- [Objetivo]: Cambia "client secret" por "access token" en las líneas que van desde el comienzo de los ítems hasta la línea con "pos(416,451)", esta incluida. Reescríbelas dejando todo lo demás igual.

(Datos de localización de palabras y elementos)
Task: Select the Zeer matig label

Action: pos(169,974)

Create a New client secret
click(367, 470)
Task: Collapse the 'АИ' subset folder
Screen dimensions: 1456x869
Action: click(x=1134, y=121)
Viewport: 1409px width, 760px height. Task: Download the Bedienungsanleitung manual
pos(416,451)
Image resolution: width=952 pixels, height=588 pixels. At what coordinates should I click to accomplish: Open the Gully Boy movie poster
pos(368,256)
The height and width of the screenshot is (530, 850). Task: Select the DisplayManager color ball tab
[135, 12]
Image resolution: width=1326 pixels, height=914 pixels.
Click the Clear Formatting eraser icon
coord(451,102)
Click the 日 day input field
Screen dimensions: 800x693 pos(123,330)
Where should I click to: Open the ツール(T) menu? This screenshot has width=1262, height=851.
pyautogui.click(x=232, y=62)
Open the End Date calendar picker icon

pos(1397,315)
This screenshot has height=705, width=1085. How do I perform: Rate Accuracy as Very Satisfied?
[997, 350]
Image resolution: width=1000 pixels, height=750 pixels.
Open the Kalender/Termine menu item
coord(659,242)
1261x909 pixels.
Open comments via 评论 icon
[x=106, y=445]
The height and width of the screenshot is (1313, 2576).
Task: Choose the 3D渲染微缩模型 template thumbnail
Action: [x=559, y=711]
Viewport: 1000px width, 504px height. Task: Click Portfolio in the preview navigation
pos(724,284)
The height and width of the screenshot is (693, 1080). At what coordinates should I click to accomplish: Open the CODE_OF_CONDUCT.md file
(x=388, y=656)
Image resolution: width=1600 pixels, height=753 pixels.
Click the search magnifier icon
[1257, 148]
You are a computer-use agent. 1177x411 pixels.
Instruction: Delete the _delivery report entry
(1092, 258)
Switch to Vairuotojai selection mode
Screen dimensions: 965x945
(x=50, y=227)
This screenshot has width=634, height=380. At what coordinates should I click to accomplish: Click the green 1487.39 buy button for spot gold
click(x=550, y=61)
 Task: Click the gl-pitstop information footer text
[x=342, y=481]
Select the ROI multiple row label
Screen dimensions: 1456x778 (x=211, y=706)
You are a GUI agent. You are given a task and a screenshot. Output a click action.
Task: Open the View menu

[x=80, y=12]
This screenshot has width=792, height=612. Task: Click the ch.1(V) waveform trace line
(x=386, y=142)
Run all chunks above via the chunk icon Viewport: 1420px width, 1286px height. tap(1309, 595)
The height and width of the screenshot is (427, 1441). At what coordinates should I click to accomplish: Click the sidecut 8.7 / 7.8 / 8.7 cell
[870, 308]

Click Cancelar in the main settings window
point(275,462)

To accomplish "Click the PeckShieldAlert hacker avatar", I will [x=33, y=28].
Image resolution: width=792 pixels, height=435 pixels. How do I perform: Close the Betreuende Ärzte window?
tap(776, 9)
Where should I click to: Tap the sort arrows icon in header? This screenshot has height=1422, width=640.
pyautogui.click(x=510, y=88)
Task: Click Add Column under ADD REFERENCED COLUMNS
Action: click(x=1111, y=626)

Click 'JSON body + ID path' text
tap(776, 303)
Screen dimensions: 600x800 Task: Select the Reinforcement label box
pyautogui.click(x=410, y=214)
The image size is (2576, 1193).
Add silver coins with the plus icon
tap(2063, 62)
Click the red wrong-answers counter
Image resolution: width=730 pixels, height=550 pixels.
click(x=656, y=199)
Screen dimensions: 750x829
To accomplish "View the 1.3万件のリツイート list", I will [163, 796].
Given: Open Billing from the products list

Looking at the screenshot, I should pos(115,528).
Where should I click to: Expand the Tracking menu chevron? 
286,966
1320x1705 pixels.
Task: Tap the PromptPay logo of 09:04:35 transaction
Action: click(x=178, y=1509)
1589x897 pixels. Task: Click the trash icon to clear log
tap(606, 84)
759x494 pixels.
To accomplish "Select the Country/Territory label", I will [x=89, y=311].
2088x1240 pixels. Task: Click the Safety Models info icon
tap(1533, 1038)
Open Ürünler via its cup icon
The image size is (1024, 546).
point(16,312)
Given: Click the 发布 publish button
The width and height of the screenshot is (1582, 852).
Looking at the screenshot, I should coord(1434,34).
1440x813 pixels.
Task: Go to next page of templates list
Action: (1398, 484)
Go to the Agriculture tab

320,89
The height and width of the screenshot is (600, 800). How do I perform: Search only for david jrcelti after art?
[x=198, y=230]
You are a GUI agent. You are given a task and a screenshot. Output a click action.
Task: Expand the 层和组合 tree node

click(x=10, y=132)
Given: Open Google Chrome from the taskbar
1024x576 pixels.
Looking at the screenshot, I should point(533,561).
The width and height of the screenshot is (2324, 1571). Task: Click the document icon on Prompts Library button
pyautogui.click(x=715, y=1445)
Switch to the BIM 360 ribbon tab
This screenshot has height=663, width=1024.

- [Solución redactada]:
Task: Select the Zeer matig label

Action: pos(169,974)

Create a New access token
click(367, 470)
Task: Collapse the 'АИ' subset folder
Screen dimensions: 1456x869
Action: click(x=1134, y=121)
Viewport: 1409px width, 760px height. Task: Download the Bedienungsanleitung manual
pos(416,451)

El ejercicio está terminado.